We are ready, Mr. Chairman, to put the question, but on condition, I say to the Government House Leader. I want to read into the record of the House that we are ready to put the question on this Interim Supply Bill to grant interim supply to Her Majesty in the sum of close to $1 billion, on condition, and only on this condition, that the Government House Leader give a clear indication and undertaking tonight that we come back here tomorrow at two o'clock for a regular day of business dealing with the resolution put forward by the Member for Kilbride as it pertains to the student aid situation. If the Government House Leader agrees to do that then we will undertake to put the question and put it through; otherwise we won't.

MR. CHAIRMAN: Shall the resolution carry?

MR. ROBERTS: Mr. Chairman, may I respond to the hon. gentleman? He and I, as members know, have spoken behind the Chair and we have come to an arrangement. The condition he has set down we accept. Let me be quite clear so there is no misunderstanding. My understanding is the committee will now proceed to vote on the Interim Supply Bill and it will carry through in a procedure so that in another five or ten minutes it will be done. We shall then adjourn and meet tomorrow, Wednesday, a regular day, at two o'clock, the regular time with a regular Question Period. At not later than three o'clock according to the Standing Orders, but earlier if there are no petitions or what have you, we shall debate the motion that stands in the name of my friend for Kilbride. That is the motion to which I think my friend for Grand Bank is referring. That debate will come to its end at five o'clock, or a little before that, in the usual way. We shall then ask the House to adjourn until Monday, April 18, with the usual proviso, if the Chair is persuaded we should come back earlier for some reason; the usual thing.

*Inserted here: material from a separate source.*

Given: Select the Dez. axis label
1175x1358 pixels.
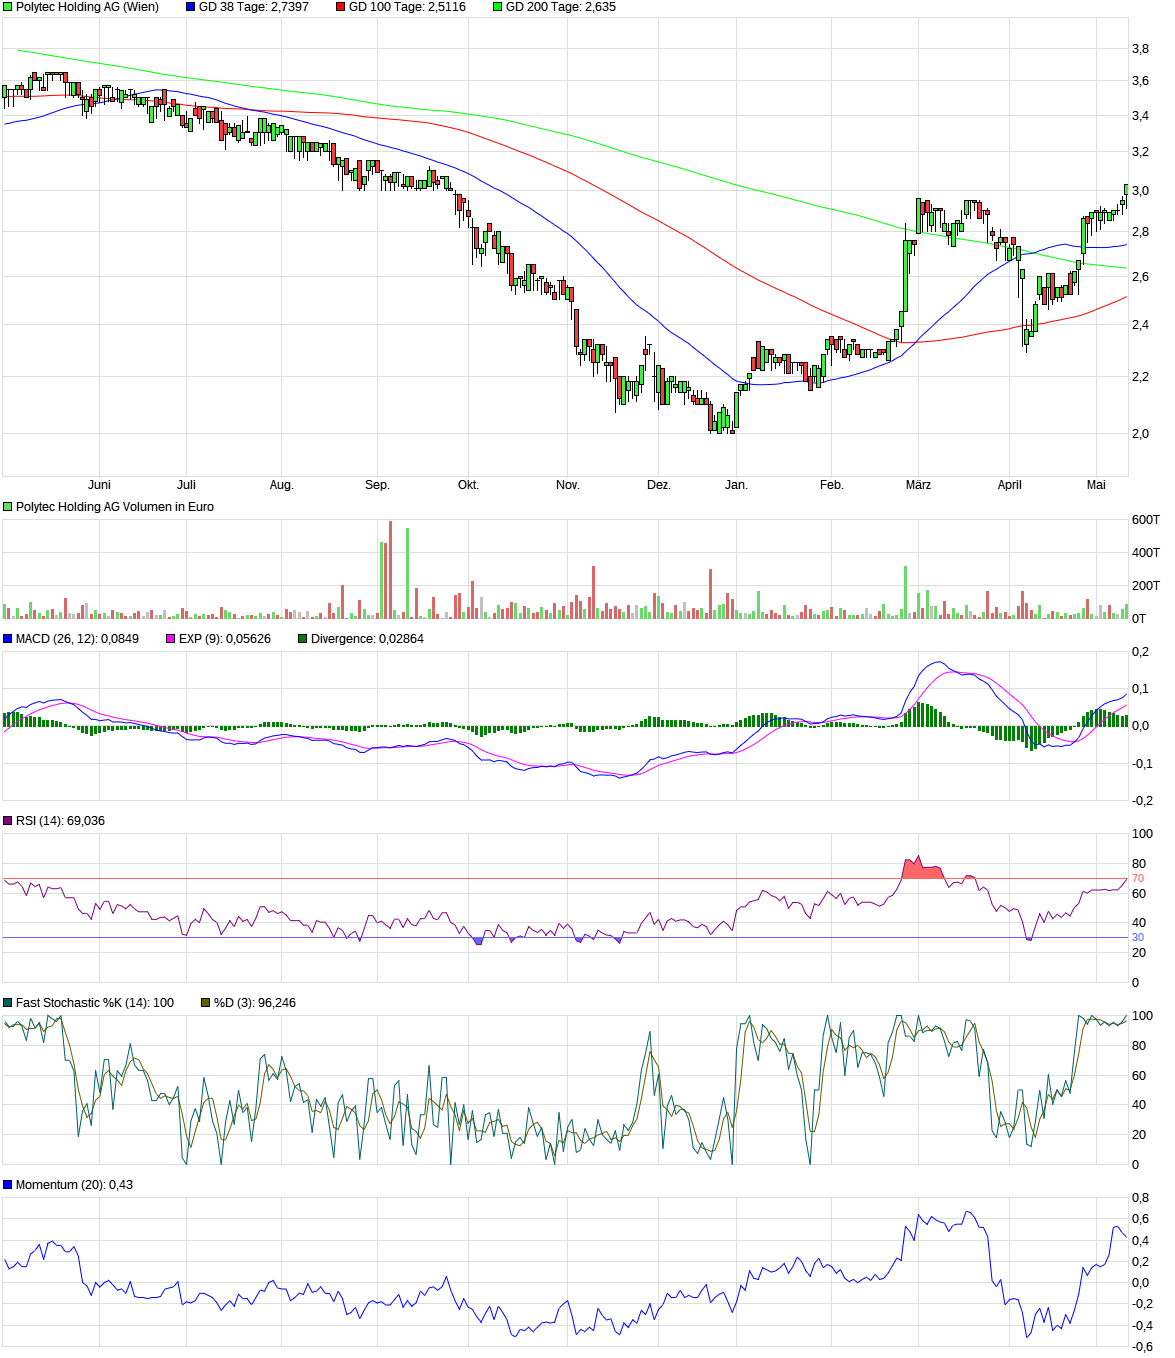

With that said, I thank hon. members. It has been a long day. We have had heated debate, and sometimes even some light to go with the heat. With that said, I would ask Your Honour to put the questions to take the matters through.

I think I have answered my friend for Grand Bank fully and completely. He and I have had some chats and we have come to an arrangement which, I think, both of us have stated fully to the House.

Resolution

"That it is expedient to introduce a measure to provide for the granting to Her Majesty for defraying certain expenses of the public service for the financial year ending March 31, 1995, the sum of $999,691,800."

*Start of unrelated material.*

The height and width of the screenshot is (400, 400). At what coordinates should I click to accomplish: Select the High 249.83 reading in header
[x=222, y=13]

Motion, that the Committee report having passed the resolution and a bill consequent thereto, carried.

On motion, that the Committee rise, report progress and ask leave to sit again, Mr. Speaker returned to the Chair.

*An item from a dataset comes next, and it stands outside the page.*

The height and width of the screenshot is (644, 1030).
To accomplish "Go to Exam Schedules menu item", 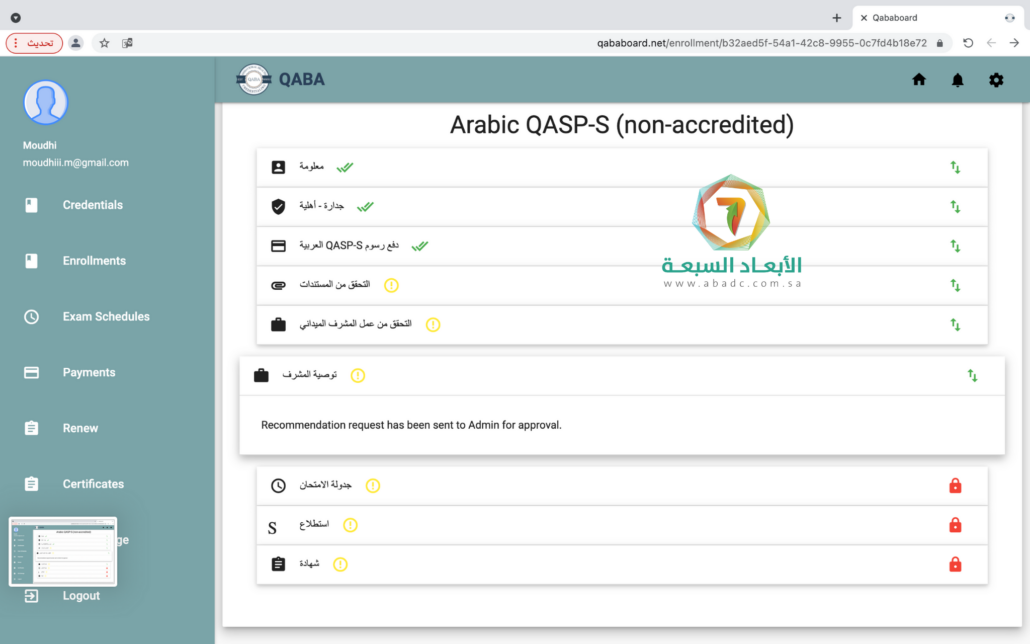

MR. SPEAKER: The hon. the Member for Trinity North.

MR. OLDFORD: Mr. Speaker, the Committee of the Whole have considered the matters to them referred, have directed me to report that it has adopted a certain resolution and recommends that the bill be introduced to give effect to the same.

On motion, report received and adopted. Committee ordered to sit again on tomorrow.

On motion, resolution read a first, second and third time.

On motion, a bill, "An Act For Granting To Her Majesty Certain Sums Of Money For Defraying Certain Expenses Of The Public Service For The Financial Year Ending March 31, 1995 And For Other Purposes Relating To The Public Service" read a first, second and third time, ordered passed and its title be as on the Order Paper. (Bill No.7)

MR. SPEAKER: We will take it that the bill will consequently become law upon our attending upon the Lieutenant-Governor tomorrow.

The hon. the Government House Leader.

MR. ROBERTS: Thank you. I will see whether His Honour is able to come to the House tomorrow for assent, or if not, Your Honour can attend upon His Honour in due course, but we will deal with that.

Mr. Speaker, I want to thank members for their willing participation in this debate. I move that the House at its rising do adjourn until tomorrow, Wednesday, at 2:00 p.m. and that the House do now adjourn.

On motion, the House at its rising adjourned until tomorrow, Wednesday, at 2:00 p.m.